Flaking is advantageous in other ways. It is often assumed that conchoidal fracture was exploited only to reduce bulk easily and produce an immediately useful sharp edge. Other advantages accrue. With flaking, the opaque cortex is removed to expose to view cracks and flaws—areas of incipient failure. Surface cracks, however fine, serve to concentrate tension, compression and shear stresses as do any abrupt, angular changes in cross sectional area. Judicious flaking reduces such abrupt angles in the raw stone, preventing stress buildup at these points. The gradually thinning contours of tools from Early Acheulian times onward may have been for this purpose alone and have nothing to do with aesthetics of shape.
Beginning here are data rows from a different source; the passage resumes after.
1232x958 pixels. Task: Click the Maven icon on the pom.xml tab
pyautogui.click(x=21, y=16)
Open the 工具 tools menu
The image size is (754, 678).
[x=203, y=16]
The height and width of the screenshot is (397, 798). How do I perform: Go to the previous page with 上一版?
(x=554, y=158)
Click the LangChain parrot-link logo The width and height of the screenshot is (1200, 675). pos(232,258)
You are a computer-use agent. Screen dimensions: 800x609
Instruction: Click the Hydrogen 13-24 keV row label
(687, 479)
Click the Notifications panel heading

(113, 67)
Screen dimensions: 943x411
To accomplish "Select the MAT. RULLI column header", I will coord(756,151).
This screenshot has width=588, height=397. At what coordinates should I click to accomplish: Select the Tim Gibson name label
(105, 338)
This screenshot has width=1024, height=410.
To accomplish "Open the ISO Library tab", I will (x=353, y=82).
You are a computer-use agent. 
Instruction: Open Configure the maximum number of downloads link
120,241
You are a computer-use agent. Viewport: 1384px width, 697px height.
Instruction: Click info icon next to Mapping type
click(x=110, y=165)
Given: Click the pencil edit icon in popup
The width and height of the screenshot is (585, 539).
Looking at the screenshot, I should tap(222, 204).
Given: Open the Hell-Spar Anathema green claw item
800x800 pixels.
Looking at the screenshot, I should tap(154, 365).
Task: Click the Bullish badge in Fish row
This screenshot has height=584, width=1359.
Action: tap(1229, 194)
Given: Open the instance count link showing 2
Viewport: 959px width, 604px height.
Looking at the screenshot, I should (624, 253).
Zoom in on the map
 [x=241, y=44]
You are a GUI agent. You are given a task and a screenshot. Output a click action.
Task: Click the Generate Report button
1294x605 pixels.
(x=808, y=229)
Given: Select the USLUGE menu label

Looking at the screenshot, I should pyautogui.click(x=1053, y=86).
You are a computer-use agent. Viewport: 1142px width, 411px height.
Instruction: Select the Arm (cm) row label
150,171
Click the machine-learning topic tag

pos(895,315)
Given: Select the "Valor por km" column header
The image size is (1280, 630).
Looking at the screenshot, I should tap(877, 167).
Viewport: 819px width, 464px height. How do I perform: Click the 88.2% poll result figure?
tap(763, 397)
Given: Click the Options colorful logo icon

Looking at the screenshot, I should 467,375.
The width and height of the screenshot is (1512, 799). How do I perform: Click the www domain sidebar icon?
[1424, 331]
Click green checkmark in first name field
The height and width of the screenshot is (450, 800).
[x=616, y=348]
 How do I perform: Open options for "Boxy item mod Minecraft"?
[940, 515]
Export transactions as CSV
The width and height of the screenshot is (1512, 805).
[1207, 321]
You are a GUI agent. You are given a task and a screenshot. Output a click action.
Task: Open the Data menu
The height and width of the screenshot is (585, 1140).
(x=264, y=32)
The finer flaking achieved in later Paleolithic times further reduces surface relief and, thus, distributes stresses.
On a finer scale, the flake scars left by properly chipping material with a conchoidal fracture are advantageous in themselves. The intersections of flake scars in these rocks have gently curving rather than angular profiles. This reduces stress concentration at these intersections in the same way that radial rather than angular corners are machined or cast into metal components of industrial equipment subject to high stress. Taking this line of reasoning one step further, one wonders if a major reason for the invention of Levallois flakes was not just this. These flakes have a minimum number of scars and the scars themselves are very flat with very gentle intersections (Figure 5). This is optimal design from the point of view of strength and minimum friction for a stone tool used in critical performance under high impact loading. Certainly the edge shapes of these points bespeak such design foresight. They provide maximal cutting edge with minimal point length by using curved instead of straight edges (Figure 6). Point length is, of course, crucial when a brittle material is levered during thrusting; it must be as short as possible consistent with deep penetration (see Figure 3).